Envisioning oil: ‘the magic ingredient’

Having considered the five economic links in the eight-link decision chain that it was recommended must be implemented if Guyana is to avoid the Dutch disease and achieve transformative and sustainable development, I came to the conclusion that Guyana is not in a good place, and now come to the critical political links (Reversing the Resource Curse: How to Harness Natural Resource Wealth for Accelerated Development. http://www.lse.ac.uk/lse-player?id=1803). As stated before, Professor Paul Collier argued that the five economic links will have to be implemented in an effective manner repeatedly over many years. The political framework for getting this done is, therefore, crucial. Collier argued that the resource curse is not inevitable if we are prepared to learn from history and identified Germany as the best run economy in Europe because in the last half of the 1940s it had been the worst and had learnt from that experience.

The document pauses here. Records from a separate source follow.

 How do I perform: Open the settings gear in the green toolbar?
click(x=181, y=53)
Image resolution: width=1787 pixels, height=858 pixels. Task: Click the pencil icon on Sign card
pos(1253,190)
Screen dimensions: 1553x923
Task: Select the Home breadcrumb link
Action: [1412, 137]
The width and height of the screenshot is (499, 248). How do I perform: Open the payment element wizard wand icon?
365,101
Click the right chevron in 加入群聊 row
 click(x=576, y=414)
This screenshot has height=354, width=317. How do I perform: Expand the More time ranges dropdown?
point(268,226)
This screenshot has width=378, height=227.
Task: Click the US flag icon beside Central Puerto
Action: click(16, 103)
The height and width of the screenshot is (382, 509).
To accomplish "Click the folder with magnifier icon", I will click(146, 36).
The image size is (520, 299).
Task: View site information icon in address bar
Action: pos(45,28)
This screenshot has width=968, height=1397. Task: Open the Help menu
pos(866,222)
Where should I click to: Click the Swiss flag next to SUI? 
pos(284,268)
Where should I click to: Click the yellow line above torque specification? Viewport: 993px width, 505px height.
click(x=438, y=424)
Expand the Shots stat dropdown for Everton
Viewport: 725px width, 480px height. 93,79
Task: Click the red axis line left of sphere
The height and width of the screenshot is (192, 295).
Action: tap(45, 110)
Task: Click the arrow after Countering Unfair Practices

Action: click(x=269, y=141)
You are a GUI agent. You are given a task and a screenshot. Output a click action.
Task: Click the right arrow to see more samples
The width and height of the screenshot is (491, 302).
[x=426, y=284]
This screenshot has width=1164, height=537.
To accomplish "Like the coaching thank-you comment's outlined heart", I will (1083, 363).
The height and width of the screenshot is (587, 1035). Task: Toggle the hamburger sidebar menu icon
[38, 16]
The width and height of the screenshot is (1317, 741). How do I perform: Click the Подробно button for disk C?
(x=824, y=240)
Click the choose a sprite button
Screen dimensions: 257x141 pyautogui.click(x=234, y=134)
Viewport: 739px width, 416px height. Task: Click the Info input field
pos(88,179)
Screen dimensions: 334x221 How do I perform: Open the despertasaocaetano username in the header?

Very briefly, by the time it entered the First World War in 1914, Germany had overtaken Britain as world’s second largest industrial economy, behind the United States of America. But all this was to change as its engagement in that war ended in defeat and the imposition of the punishing Treaty of Versailles with terms that the noted economist John Maynard Keynes  predicted were too difficult and would not result in a lasting peace. That war ended in 1918 and by the early 1920s, political and social conditions in Germany were extremely difficult. The national currency, collapsed from 8.9 per US$1 in 1918 to 4.2 trillion per US$1 by November 1923. All ‘non-essential’ imports, foodstuffs that could be replaced by local substitutes and raw materials for the consumer-oriented industries were banned.  On the back of this rising dissatisfaction, Adolf Hitler (1933–45) came to government with some expansionist ideas, threw the country again into another war and lost, leaving it even more ruined.

Germany has a tradition that the state should play an important role in the economy, is cautious toward investment and risk-taking, is directed toward growth and the above political and economic experience provided a lesson about the need for fiscal balance that cannot be easily unlearnt. After the Second World War a social market economy focusing upon economic and social development came into being and many new institutions were established. A new currency, the Deutsche Mark, was established and just over a decade later a new central bank, with substantially more authority over monetary policy was established. A Federal Cartel Office to prevent the formation of monopolies and cartels and a Council of Economic Experts to provide objective evaluations on which economic policy were to be based were formed. In 1967, the Bundestag passed the Law for Promoting Stability and Growth, known as the Magna Carta of economic management, that set a number of targets for the four basic standards by which the German economic success is to be measured: currency stability, economic growth, employment levels, and trade balance, and those standards became popularly known as the  ‘magic rectangle’.